Written request. From the start of the listing through the line containing "[x=413, y=322]", change "floppy disk" to "diskette" and give those lines again with nothing else altered.

==*==

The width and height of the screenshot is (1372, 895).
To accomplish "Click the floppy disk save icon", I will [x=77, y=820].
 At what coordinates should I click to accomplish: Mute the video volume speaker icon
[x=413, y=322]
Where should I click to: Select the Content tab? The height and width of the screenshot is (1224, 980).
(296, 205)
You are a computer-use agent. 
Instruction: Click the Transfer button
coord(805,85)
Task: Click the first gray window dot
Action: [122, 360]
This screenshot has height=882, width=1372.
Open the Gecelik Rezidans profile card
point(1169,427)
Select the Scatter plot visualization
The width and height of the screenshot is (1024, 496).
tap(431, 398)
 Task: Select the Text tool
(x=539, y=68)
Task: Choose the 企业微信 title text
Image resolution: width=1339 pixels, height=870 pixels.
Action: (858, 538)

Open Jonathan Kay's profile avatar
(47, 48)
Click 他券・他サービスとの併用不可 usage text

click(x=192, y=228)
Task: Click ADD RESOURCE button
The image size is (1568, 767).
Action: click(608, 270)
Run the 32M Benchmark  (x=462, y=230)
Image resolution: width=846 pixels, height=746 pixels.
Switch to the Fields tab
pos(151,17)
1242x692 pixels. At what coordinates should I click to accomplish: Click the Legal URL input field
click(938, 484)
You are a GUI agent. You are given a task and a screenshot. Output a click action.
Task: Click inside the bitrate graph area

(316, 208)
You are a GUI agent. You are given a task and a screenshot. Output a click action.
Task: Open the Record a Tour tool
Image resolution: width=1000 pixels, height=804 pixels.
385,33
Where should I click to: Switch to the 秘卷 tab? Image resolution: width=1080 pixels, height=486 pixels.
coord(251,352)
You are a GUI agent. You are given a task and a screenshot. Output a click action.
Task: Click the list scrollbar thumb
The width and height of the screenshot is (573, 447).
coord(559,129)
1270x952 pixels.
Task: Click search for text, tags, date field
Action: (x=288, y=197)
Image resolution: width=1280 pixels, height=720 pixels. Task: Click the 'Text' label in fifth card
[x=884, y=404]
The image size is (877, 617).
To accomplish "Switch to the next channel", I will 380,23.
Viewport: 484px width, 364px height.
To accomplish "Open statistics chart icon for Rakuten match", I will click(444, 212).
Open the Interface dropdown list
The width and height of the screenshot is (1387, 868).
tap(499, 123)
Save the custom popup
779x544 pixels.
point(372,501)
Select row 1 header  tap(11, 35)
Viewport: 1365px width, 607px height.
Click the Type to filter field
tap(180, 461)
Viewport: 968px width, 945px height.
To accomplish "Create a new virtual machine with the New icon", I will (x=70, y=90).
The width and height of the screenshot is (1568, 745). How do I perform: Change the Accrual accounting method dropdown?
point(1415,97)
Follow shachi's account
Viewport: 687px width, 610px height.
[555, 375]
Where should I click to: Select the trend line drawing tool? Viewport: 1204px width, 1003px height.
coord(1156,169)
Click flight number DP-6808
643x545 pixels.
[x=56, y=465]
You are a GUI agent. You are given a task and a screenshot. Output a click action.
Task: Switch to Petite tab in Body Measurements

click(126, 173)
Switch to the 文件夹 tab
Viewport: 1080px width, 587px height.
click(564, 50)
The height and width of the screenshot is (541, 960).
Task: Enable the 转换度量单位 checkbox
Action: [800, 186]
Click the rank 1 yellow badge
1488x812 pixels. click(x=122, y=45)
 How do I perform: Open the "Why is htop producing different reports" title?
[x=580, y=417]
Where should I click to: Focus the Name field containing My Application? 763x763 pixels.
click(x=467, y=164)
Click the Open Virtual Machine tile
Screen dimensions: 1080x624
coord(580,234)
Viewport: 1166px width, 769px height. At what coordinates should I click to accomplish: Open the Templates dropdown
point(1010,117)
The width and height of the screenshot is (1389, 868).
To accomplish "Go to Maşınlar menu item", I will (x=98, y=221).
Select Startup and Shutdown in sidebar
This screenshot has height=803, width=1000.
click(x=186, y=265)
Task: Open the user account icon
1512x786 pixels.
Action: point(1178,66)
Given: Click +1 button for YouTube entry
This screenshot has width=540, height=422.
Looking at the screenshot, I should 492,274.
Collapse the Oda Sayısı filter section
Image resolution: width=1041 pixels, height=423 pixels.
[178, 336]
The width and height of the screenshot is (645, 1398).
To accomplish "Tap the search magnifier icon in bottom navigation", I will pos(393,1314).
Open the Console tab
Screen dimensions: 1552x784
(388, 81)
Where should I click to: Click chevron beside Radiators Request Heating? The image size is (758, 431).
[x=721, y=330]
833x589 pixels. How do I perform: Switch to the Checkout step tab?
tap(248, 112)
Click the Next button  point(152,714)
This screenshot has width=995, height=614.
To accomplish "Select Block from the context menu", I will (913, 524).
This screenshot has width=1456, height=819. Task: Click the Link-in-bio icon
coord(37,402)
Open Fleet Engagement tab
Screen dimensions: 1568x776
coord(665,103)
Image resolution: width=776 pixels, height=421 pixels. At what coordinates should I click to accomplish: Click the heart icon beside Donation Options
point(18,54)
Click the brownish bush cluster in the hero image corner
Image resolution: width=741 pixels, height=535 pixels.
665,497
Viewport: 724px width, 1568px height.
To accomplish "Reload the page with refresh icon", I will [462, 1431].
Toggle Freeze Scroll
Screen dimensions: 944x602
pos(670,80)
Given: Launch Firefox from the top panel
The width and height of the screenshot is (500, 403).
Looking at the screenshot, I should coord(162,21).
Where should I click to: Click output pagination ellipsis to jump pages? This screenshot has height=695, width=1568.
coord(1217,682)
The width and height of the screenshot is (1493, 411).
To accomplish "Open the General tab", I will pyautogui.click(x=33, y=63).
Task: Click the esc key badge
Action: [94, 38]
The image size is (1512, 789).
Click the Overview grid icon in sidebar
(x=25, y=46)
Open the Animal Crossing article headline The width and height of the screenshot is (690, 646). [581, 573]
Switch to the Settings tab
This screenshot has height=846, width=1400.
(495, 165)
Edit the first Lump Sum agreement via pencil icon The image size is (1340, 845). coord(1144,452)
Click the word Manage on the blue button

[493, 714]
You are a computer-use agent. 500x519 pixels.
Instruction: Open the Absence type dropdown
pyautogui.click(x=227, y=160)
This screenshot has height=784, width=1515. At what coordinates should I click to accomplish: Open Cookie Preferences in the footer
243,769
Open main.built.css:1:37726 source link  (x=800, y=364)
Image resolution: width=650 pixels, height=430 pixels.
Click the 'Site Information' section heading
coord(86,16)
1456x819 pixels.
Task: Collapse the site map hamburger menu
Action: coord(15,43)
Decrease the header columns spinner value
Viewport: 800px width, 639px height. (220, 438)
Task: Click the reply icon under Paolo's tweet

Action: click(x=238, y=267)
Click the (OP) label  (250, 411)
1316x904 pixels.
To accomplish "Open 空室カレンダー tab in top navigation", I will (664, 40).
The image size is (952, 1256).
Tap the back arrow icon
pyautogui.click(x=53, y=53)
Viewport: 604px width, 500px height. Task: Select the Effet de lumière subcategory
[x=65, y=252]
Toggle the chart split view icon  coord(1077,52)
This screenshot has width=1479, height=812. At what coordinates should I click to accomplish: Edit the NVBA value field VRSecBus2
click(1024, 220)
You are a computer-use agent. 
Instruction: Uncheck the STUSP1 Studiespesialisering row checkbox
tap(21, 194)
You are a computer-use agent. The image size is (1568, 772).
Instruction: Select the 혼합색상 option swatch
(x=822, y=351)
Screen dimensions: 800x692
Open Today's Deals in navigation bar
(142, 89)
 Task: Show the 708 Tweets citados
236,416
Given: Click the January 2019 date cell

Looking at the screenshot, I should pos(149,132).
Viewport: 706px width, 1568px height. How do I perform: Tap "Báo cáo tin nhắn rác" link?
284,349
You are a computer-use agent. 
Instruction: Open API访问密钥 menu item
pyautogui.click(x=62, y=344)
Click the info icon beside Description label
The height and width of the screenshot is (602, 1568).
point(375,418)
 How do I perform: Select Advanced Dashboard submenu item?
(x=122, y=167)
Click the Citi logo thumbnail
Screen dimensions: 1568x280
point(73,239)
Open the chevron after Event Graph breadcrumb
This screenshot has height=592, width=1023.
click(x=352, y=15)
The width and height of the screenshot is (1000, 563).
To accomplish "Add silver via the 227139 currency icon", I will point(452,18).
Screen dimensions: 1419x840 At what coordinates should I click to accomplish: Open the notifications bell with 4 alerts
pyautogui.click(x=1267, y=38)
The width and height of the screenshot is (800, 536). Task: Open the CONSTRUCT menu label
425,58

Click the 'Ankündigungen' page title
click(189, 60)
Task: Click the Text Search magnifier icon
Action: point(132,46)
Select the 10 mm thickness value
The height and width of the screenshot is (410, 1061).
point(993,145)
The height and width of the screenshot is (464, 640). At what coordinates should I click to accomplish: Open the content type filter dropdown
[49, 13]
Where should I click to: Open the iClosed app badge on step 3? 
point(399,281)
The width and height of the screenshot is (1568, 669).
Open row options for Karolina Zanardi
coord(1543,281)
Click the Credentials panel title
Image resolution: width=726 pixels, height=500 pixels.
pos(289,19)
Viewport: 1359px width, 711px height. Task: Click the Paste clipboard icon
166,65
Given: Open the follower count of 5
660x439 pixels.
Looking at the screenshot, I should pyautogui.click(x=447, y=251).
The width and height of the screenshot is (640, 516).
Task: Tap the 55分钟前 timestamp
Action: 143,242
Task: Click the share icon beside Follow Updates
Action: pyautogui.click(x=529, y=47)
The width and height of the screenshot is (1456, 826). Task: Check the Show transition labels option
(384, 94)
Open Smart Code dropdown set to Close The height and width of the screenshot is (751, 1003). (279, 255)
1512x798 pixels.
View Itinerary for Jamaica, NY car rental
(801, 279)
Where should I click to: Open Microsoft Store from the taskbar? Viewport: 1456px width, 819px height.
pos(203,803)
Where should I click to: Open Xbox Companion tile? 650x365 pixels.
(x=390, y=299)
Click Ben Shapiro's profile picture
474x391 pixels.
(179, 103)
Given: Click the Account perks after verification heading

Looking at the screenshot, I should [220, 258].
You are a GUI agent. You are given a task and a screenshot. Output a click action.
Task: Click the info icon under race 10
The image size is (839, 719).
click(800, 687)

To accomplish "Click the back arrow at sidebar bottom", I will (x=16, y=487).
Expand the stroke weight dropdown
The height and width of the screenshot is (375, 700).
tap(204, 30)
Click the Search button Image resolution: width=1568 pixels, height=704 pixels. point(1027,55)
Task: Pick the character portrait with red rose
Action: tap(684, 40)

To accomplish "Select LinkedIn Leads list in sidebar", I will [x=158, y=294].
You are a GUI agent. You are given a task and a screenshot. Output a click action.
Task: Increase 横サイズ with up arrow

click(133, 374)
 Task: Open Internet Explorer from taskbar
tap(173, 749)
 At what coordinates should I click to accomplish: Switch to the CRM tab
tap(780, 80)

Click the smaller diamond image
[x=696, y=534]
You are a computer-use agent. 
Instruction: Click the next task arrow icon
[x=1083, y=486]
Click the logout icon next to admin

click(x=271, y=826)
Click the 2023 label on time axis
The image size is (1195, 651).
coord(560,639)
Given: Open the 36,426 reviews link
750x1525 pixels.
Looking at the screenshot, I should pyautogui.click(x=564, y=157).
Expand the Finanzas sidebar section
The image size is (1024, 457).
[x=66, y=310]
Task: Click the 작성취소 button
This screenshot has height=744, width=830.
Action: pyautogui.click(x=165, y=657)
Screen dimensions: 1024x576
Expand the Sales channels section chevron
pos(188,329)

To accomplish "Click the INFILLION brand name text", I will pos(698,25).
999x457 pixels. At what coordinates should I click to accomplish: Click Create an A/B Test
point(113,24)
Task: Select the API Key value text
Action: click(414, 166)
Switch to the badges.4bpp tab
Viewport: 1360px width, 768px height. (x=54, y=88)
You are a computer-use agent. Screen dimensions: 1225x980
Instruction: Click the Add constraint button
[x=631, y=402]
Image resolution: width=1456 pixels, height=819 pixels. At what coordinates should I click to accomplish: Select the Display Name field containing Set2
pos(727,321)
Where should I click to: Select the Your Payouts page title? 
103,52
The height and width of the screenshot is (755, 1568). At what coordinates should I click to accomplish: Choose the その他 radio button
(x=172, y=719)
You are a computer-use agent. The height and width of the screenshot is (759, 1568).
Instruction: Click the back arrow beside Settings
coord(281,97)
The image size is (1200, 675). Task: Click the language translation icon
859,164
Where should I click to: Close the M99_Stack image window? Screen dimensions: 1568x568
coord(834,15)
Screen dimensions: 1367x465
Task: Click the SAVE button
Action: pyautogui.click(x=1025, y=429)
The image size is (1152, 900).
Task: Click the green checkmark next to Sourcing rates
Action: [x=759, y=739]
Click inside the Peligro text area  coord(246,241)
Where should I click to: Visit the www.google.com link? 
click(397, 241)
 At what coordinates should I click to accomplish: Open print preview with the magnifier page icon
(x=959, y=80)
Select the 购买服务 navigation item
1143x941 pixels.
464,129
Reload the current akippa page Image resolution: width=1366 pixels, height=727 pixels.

==*==

Solution below.
The width and height of the screenshot is (1372, 895).
To accomplish "Click the diskette save icon", I will [x=77, y=820].
 At what coordinates should I click to accomplish: Mute the video volume speaker icon
[x=413, y=322]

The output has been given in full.